START Passage for review

So what does this mean for the younger managers? Does it mean they're on the outside looking in? Not by a long shot. For one thing, Hayden made a point of meeting with each of them privately before he introduced the changes. "It was really a series of conversations," he says. He reassured them of their value to the company. He's put them on a career track and told them that the chief difference between them and the directors who supervise them is experience. And it's not just talk. He's making sure they get challenging assignments -- Irby, for example, has just been put in charge of a new product-marketing division. Hayden's also asked their supervisors to make it a priority to help them develop their management skills. He doesn't have a lot of time to spend with them, but he does try to stay in touch.
There's no telling where all this will end up. Short of assuring his original managers they will not be forgotten, Hayden, who owns 100% of the stock, isn't making promises to anyone. "If the company continues to grow," he says, "we'll still have to fill some of our management positions with outsiders." But Irby and his contemporaries are feeling optimistic about where things are heading. "I was a vice-president at 24," says Irby, now 30, "and someday I'd like to be in the top level of management again. But in terms of my career, I'm learning how to sink my teeth into something. And this may be the best thing that could have happened to me."
How to motivate managers who have lost their titles to more experienced new hires
Most chief executives of growing companies accept as fait accompli that many of their early employees move on. At some point, they'll see greener grass elsewhere. There's no way to guarantee that you'll keep the people you want, especially as you bring in other managers over them. But Bill Hayden's experience at CompuAdd Corp. illustrates that you can improve your odds by:
Being candid. Whenever the positions or duties of his original managers were going to be reshaped, Hayden made a point of discussing his intentions with the individuals in private, at least a week before announcing the changes. "In periods of change, people are vulnerable," he says. "You can't avoid hurting people, but the last thing you want to do is surprise them."

END Passage for review
START Entries shown

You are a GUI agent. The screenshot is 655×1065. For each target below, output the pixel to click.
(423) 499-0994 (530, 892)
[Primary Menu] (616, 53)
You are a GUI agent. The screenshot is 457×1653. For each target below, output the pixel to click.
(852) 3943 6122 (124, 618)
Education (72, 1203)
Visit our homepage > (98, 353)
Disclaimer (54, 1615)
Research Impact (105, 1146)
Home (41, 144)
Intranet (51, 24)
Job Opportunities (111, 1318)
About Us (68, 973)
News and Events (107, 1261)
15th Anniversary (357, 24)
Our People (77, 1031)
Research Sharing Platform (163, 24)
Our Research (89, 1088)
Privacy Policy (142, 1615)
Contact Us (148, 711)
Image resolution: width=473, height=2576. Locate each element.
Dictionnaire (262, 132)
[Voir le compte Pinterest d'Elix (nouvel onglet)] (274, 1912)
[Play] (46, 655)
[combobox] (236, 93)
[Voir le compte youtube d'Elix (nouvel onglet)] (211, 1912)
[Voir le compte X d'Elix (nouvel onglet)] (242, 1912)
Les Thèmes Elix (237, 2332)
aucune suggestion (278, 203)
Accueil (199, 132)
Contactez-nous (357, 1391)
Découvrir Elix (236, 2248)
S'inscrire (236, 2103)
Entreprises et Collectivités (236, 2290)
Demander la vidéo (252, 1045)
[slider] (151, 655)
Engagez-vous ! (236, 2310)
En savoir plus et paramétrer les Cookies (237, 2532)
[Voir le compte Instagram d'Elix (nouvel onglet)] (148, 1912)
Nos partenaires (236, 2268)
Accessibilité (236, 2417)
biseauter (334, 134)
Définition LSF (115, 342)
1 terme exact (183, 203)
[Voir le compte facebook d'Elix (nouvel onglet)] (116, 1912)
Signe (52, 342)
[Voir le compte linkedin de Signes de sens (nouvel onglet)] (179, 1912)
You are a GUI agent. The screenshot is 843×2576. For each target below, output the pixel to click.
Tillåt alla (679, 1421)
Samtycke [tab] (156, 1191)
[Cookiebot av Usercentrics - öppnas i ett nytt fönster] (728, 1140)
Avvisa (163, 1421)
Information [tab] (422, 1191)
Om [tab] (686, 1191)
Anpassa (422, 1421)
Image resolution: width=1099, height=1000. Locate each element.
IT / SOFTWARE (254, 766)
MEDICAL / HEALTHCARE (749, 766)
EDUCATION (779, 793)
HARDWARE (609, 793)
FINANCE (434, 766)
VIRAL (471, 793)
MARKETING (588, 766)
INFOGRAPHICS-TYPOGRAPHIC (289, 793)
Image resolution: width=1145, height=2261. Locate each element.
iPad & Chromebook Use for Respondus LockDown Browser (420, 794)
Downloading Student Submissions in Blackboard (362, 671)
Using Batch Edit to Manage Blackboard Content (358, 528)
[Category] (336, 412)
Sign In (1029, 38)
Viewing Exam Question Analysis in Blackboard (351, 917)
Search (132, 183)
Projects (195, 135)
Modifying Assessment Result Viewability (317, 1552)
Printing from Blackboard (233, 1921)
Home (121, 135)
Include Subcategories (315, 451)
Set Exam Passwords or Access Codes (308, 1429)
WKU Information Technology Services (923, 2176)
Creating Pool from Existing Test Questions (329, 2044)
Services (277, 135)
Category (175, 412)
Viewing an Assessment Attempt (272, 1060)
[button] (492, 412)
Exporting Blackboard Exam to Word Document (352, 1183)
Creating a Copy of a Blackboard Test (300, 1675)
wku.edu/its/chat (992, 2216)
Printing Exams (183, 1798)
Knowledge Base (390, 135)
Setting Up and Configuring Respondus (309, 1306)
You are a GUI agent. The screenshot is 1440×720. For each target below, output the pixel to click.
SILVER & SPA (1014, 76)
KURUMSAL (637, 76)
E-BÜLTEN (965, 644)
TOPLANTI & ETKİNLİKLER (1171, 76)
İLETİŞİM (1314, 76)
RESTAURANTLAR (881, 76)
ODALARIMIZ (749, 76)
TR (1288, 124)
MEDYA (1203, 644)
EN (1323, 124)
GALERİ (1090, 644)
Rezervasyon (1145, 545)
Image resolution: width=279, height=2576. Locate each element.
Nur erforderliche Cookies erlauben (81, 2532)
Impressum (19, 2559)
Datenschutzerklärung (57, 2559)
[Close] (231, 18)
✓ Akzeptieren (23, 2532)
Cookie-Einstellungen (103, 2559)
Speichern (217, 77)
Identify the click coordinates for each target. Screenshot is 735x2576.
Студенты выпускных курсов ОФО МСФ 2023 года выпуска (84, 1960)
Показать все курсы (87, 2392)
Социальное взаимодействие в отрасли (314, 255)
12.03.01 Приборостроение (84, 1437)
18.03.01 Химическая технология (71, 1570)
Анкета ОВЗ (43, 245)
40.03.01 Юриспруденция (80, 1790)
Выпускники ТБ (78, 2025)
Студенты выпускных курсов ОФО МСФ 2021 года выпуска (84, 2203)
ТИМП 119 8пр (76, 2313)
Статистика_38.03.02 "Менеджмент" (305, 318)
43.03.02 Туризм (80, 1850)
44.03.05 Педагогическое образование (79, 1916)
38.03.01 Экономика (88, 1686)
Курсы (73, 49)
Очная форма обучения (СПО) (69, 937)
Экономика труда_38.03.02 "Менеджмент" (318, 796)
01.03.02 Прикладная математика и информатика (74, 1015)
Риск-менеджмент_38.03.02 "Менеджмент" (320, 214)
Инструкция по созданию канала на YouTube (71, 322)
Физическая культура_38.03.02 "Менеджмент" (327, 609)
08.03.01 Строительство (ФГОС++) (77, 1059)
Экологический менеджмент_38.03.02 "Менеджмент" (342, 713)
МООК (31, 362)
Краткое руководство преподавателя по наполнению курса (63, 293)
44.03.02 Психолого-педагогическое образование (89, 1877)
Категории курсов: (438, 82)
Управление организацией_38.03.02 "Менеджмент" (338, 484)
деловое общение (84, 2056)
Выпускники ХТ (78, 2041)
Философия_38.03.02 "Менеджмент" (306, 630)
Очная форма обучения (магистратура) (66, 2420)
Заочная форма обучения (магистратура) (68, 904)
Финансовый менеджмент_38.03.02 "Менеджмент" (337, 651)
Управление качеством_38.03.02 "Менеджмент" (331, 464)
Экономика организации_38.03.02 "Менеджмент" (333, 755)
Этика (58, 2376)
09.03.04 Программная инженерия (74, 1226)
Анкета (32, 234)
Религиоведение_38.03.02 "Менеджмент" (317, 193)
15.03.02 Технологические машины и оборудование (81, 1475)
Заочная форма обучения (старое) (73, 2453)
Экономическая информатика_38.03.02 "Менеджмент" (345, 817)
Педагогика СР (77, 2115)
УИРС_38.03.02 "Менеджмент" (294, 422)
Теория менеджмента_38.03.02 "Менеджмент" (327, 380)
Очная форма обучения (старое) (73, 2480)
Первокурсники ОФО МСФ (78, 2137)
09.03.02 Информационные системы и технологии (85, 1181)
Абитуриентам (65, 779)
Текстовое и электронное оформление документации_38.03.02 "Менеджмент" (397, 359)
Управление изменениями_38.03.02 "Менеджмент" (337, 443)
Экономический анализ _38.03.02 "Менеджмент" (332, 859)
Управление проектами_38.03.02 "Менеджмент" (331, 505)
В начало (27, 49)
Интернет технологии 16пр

END Entries shown

In the passage on CompuAdd's managers, turn the paragraph beginning "So what does this mean for the younger managers?" into a short bulleted list of its main facts.

Response to the exercise:
- Hayden met privately with each younger manager before introducing the changes and reassured them of their value to the company.
- He put them on a career track and told them that experience is the chief difference between them and the directors who supervise them.
- He makes sure they get challenging assignments. Irby, for example, now heads a new product-marketing division.
- He asked their supervisors to make developing their management skills a priority.
- He has little time to spend with them but tries to stay in touch.